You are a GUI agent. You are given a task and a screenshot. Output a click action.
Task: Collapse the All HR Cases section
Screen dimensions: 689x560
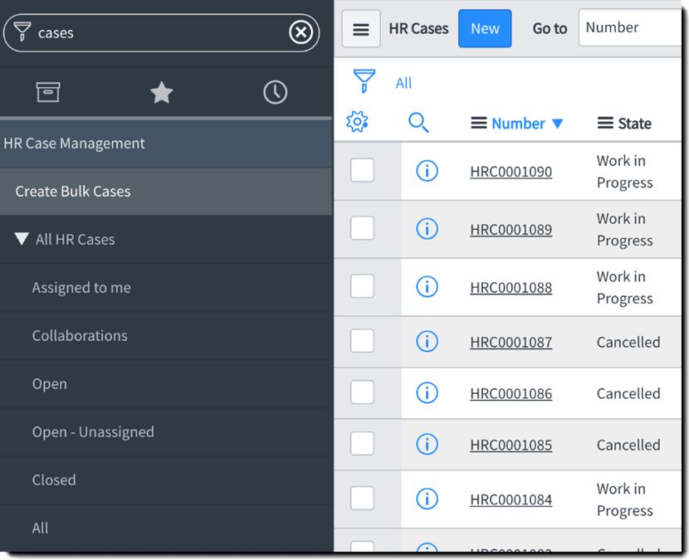click(x=22, y=240)
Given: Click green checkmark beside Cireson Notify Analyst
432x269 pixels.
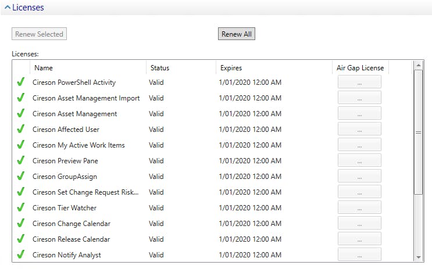Looking at the screenshot, I should click(21, 255).
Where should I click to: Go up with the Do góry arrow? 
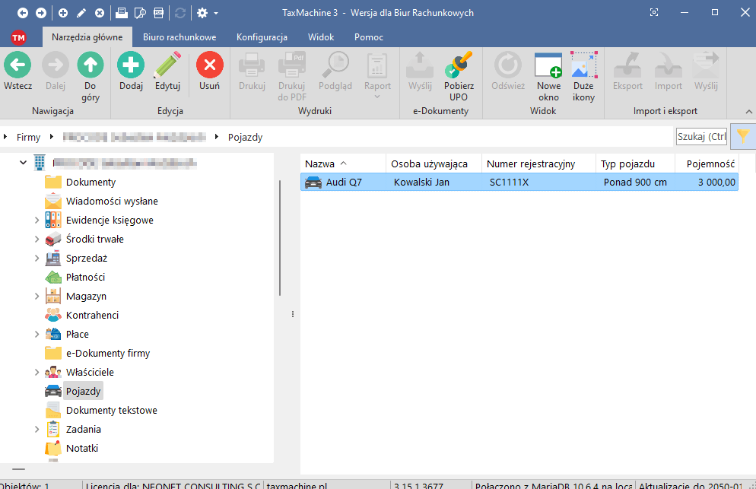[x=91, y=66]
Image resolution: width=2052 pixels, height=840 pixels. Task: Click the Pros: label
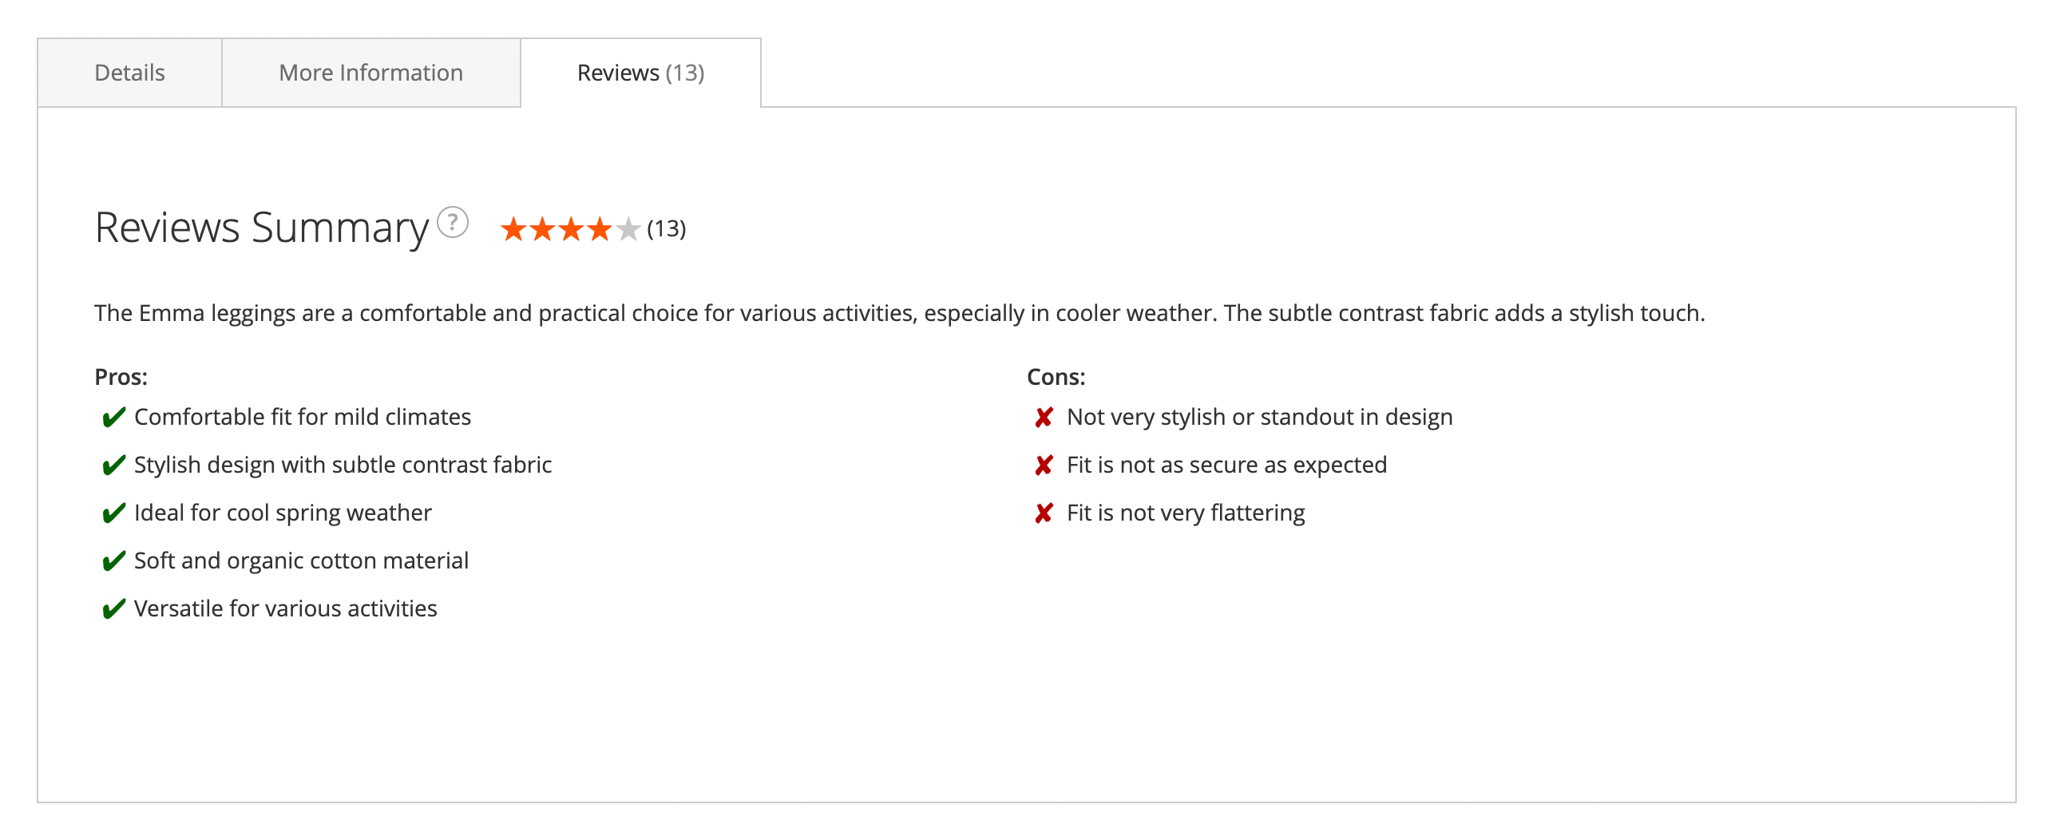pos(121,377)
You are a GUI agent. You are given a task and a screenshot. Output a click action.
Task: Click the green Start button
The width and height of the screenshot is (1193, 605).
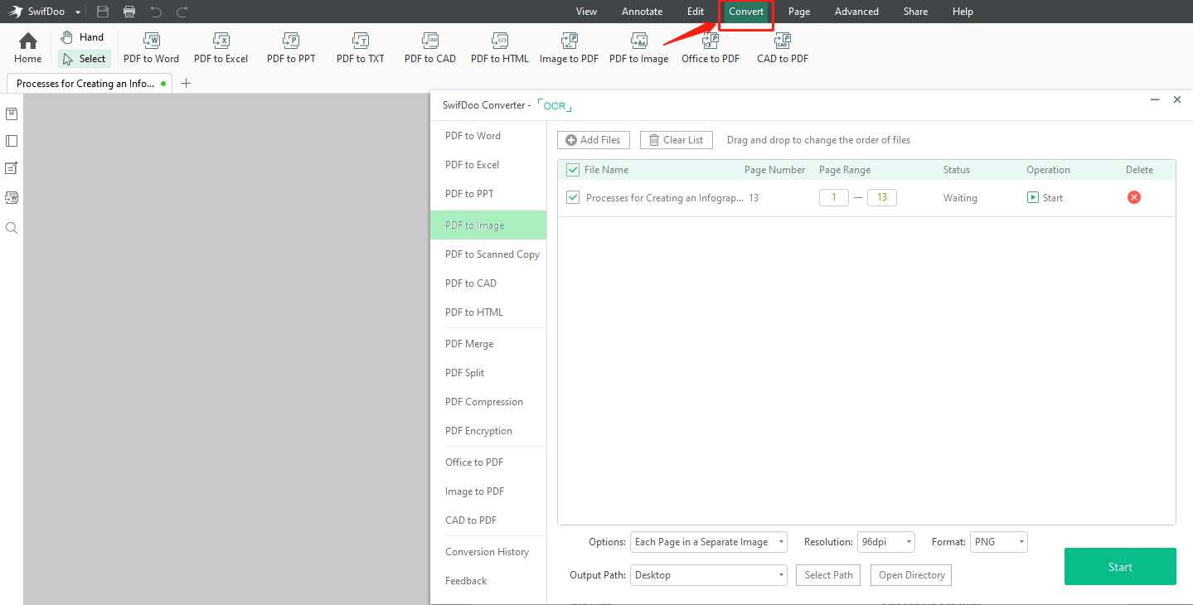tap(1119, 567)
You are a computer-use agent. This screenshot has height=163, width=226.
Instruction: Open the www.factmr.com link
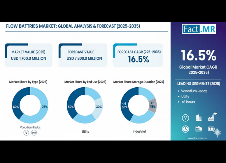pyautogui.click(x=197, y=138)
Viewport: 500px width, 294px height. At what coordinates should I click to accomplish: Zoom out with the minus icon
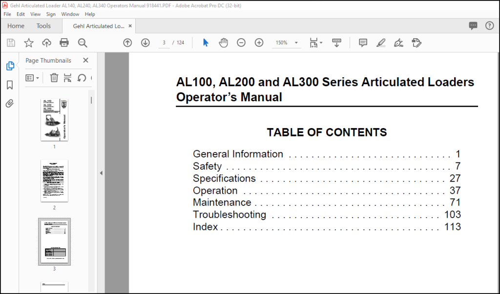click(x=241, y=43)
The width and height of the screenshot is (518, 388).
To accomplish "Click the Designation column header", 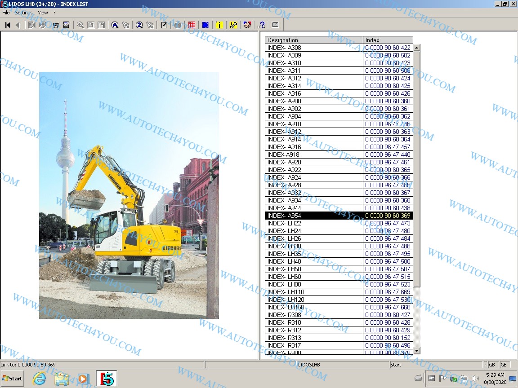I will pos(314,40).
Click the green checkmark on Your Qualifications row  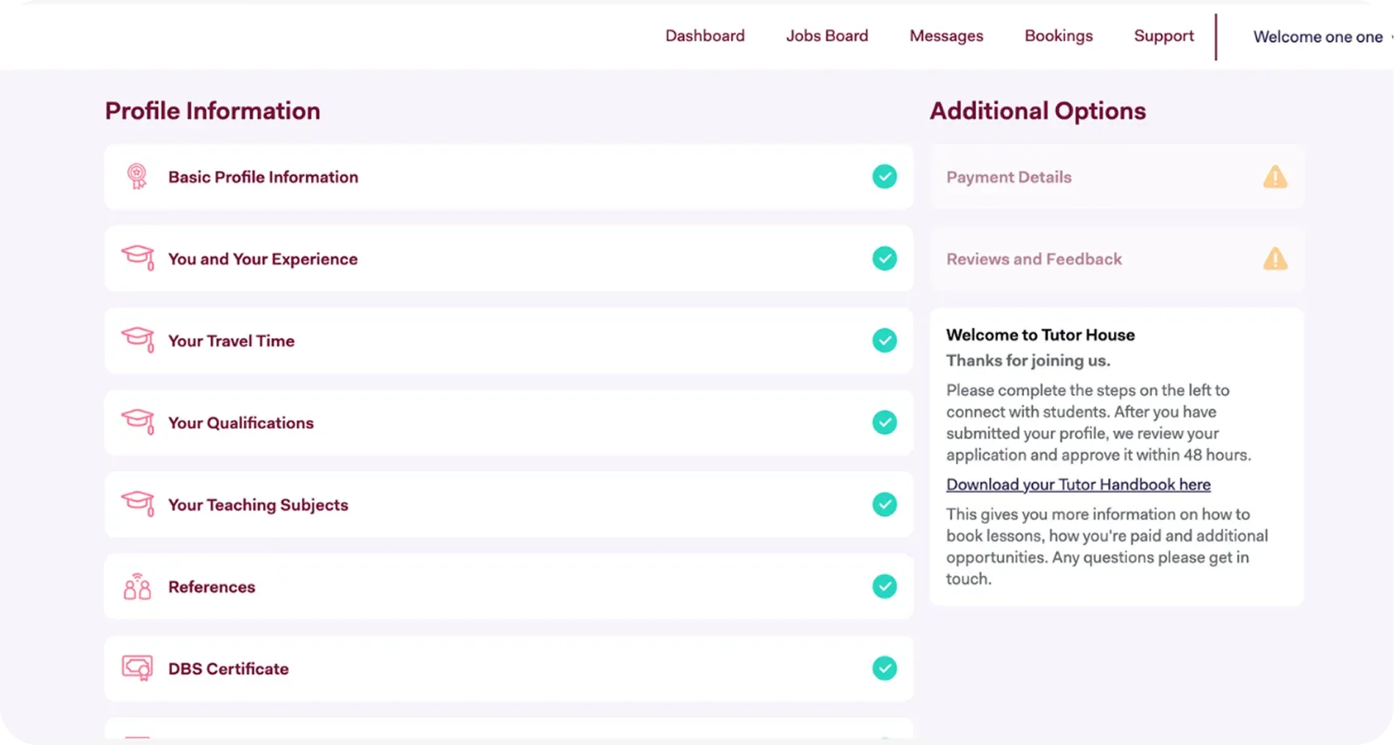[884, 422]
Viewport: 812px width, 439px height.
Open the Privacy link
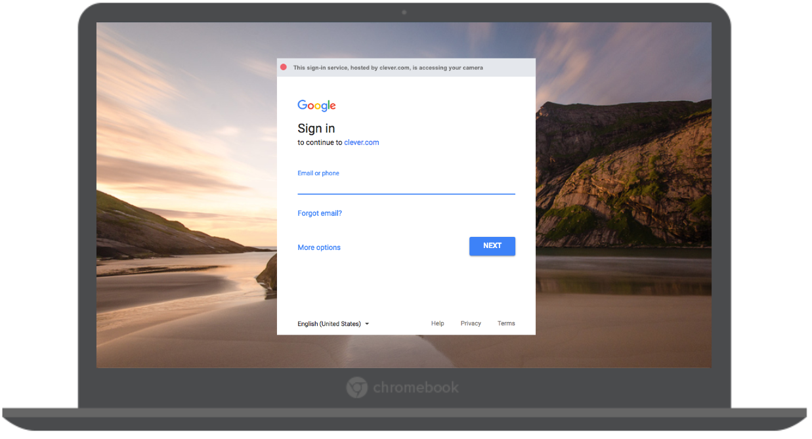[471, 323]
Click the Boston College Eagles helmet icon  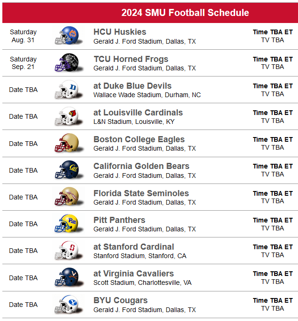coord(69,143)
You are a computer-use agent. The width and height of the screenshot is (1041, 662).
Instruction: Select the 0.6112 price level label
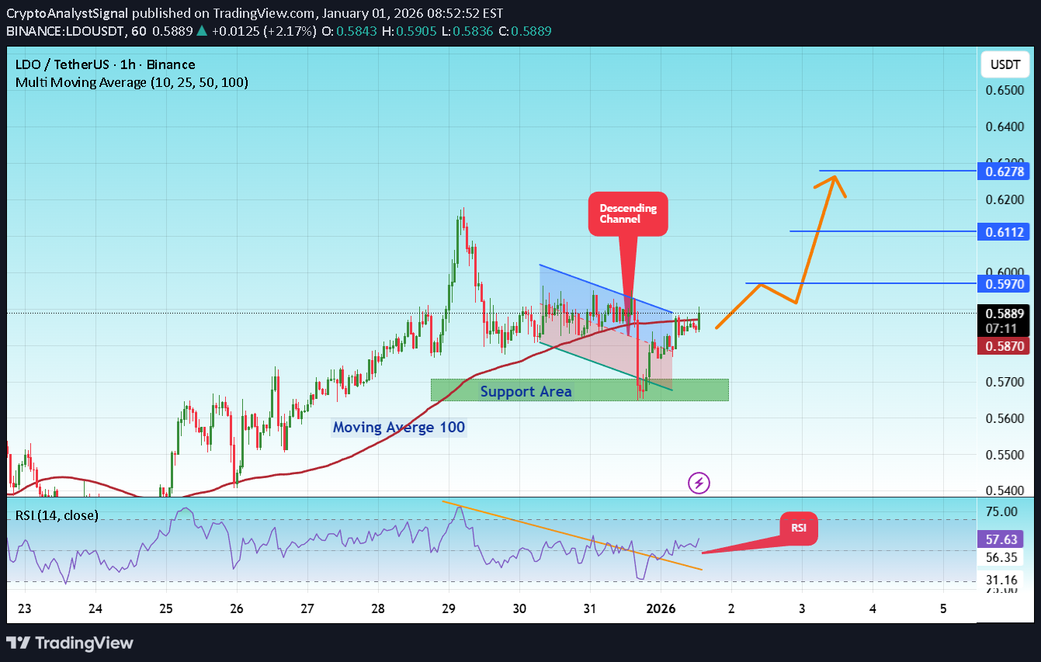[x=1003, y=230]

· · · · ·

▶ [What you need to do]
Output only the lines from the start of the data through the line that holds "Given: Click green". Keep them exact and leave the pictures out.

▶ [Answer]
You are a GUI agent. You are given a task and a screenshot. Output a click action.
Task: Collapse the All HR Cases section
Screen dimensions: 689x560
click(x=22, y=240)
Given: Click green checkmark beside Cireson Notify Analyst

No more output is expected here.